» Exercise description
Down to the last character, write out the records below.
----------
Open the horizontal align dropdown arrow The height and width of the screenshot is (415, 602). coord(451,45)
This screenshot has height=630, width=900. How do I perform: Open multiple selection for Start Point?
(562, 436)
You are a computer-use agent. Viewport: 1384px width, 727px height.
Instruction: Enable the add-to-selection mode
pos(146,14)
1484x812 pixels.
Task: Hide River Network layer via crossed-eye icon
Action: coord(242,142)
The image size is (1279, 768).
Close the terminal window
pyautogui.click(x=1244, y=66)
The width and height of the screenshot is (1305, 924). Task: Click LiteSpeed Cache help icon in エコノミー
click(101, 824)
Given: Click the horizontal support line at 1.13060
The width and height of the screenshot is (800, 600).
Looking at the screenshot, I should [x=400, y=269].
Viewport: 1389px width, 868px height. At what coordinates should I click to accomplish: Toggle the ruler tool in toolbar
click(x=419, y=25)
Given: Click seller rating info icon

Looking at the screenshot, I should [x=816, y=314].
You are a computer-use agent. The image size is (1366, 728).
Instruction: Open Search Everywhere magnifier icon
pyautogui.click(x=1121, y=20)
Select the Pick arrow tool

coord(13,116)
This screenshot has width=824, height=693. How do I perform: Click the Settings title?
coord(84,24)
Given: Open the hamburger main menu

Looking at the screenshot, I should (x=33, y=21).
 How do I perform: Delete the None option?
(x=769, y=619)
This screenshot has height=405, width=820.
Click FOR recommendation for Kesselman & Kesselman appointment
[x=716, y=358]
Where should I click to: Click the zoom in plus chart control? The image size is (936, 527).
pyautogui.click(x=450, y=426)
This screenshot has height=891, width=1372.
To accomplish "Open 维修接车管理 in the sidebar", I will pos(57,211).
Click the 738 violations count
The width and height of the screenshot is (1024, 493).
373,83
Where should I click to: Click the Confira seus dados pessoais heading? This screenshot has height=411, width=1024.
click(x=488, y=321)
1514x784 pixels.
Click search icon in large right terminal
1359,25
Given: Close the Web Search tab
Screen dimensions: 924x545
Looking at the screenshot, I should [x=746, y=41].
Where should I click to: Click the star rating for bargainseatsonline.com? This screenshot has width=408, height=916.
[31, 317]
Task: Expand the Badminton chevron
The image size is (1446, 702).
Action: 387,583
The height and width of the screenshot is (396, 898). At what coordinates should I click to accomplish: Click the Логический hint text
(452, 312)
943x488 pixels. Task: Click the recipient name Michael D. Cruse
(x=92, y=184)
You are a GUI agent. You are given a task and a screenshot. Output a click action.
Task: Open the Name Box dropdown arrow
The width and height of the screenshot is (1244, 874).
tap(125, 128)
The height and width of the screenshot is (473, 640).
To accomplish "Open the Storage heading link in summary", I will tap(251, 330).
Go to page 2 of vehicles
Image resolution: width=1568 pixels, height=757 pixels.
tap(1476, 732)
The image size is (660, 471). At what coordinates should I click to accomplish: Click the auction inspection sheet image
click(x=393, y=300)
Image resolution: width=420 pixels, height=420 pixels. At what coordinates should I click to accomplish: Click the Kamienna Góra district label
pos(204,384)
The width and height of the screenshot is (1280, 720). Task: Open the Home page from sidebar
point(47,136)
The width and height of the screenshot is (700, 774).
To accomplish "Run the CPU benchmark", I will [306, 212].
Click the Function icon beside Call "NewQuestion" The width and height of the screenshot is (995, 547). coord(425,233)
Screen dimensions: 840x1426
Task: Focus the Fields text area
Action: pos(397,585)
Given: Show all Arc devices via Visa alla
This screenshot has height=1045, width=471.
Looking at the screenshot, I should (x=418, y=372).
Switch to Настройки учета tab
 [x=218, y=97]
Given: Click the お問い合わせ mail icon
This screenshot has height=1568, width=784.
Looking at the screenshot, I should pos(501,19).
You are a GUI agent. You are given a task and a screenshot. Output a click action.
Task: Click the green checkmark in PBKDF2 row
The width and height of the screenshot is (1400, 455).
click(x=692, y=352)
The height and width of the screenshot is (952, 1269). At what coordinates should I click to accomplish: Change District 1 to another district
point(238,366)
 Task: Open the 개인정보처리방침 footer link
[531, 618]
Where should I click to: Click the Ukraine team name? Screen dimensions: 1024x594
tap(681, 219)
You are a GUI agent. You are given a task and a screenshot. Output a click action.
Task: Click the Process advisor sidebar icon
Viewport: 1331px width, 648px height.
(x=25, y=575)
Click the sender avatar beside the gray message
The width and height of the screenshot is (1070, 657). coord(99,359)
----------
» Task result
Open the horizontal align dropdown arrow The height and width of the screenshot is (415, 602). coord(451,45)
This screenshot has height=630, width=900. How do I perform: Open multiple selection for Start Point?
(562, 436)
You are a computer-use agent. Viewport: 1384px width, 727px height.
Instruction: Enable the add-to-selection mode
pos(146,14)
1484x812 pixels.
Task: Hide River Network layer via crossed-eye icon
Action: coord(242,142)
The image size is (1279, 768).
Close the terminal window
pyautogui.click(x=1244, y=66)
The width and height of the screenshot is (1305, 924). Task: Click LiteSpeed Cache help icon in エコノミー
click(101, 824)
Given: Click the horizontal support line at 1.13060
The width and height of the screenshot is (800, 600).
Looking at the screenshot, I should [x=400, y=269].
Viewport: 1389px width, 868px height. At what coordinates should I click to accomplish: Toggle the ruler tool in toolbar
click(x=419, y=25)
Given: Click seller rating info icon

Looking at the screenshot, I should [x=816, y=314].
You are a computer-use agent. The image size is (1366, 728).
Instruction: Open Search Everywhere magnifier icon
pyautogui.click(x=1121, y=20)
Select the Pick arrow tool

coord(13,116)
This screenshot has width=824, height=693. How do I perform: Click the Settings title?
coord(84,24)
Given: Open the hamburger main menu

Looking at the screenshot, I should (x=33, y=21).
 How do I perform: Delete the None option?
(x=769, y=619)
This screenshot has height=405, width=820.
Click FOR recommendation for Kesselman & Kesselman appointment
[x=716, y=358]
Where should I click to: Click the zoom in plus chart control? The image size is (936, 527).
pyautogui.click(x=450, y=426)
This screenshot has height=891, width=1372.
To accomplish "Open 维修接车管理 in the sidebar", I will pos(57,211).
Click the 738 violations count
The width and height of the screenshot is (1024, 493).
373,83
Where should I click to: Click the Confira seus dados pessoais heading? This screenshot has height=411, width=1024.
click(x=488, y=321)
1514x784 pixels.
Click search icon in large right terminal
1359,25
Given: Close the Web Search tab
Screen dimensions: 924x545
Looking at the screenshot, I should [x=746, y=41].
Where should I click to: Click the star rating for bargainseatsonline.com? This screenshot has width=408, height=916.
[31, 317]
Task: Expand the Badminton chevron
The image size is (1446, 702).
Action: 387,583
The height and width of the screenshot is (396, 898). At what coordinates should I click to accomplish: Click the Логический hint text
(452, 312)
943x488 pixels. Task: Click the recipient name Michael D. Cruse
(x=92, y=184)
You are a GUI agent. You are given a task and a screenshot. Output a click action.
Task: Open the Name Box dropdown arrow
The width and height of the screenshot is (1244, 874).
tap(125, 128)
The height and width of the screenshot is (473, 640).
To accomplish "Open the Storage heading link in summary", I will tap(251, 330).
Go to page 2 of vehicles
Image resolution: width=1568 pixels, height=757 pixels.
tap(1476, 732)
The image size is (660, 471). At what coordinates should I click to accomplish: Click the auction inspection sheet image
click(x=393, y=300)
Image resolution: width=420 pixels, height=420 pixels. At what coordinates should I click to accomplish: Click the Kamienna Góra district label
pos(204,384)
The width and height of the screenshot is (1280, 720). Task: Open the Home page from sidebar
point(47,136)
The width and height of the screenshot is (700, 774).
To accomplish "Run the CPU benchmark", I will [306, 212].
Click the Function icon beside Call "NewQuestion" The width and height of the screenshot is (995, 547). coord(425,233)
Screen dimensions: 840x1426
Task: Focus the Fields text area
Action: pos(397,585)
Given: Show all Arc devices via Visa alla
This screenshot has height=1045, width=471.
Looking at the screenshot, I should (x=418, y=372).
Switch to Настройки учета tab
 [x=218, y=97]
Given: Click the お問い合わせ mail icon
This screenshot has height=1568, width=784.
Looking at the screenshot, I should pos(501,19).
You are a GUI agent. You are given a task and a screenshot. Output a click action.
Task: Click the green checkmark in PBKDF2 row
The width and height of the screenshot is (1400, 455).
click(x=692, y=352)
The height and width of the screenshot is (952, 1269). At what coordinates should I click to accomplish: Change District 1 to another district
point(238,366)
 Task: Open the 개인정보처리방침 footer link
[531, 618]
Where should I click to: Click the Ukraine team name? Screen dimensions: 1024x594
tap(681, 219)
You are a GUI agent. You are given a task and a screenshot. Output a click action.
Task: Click the Process advisor sidebar icon
Viewport: 1331px width, 648px height.
(x=25, y=575)
Click the sender avatar beside the gray message
The width and height of the screenshot is (1070, 657). coord(99,359)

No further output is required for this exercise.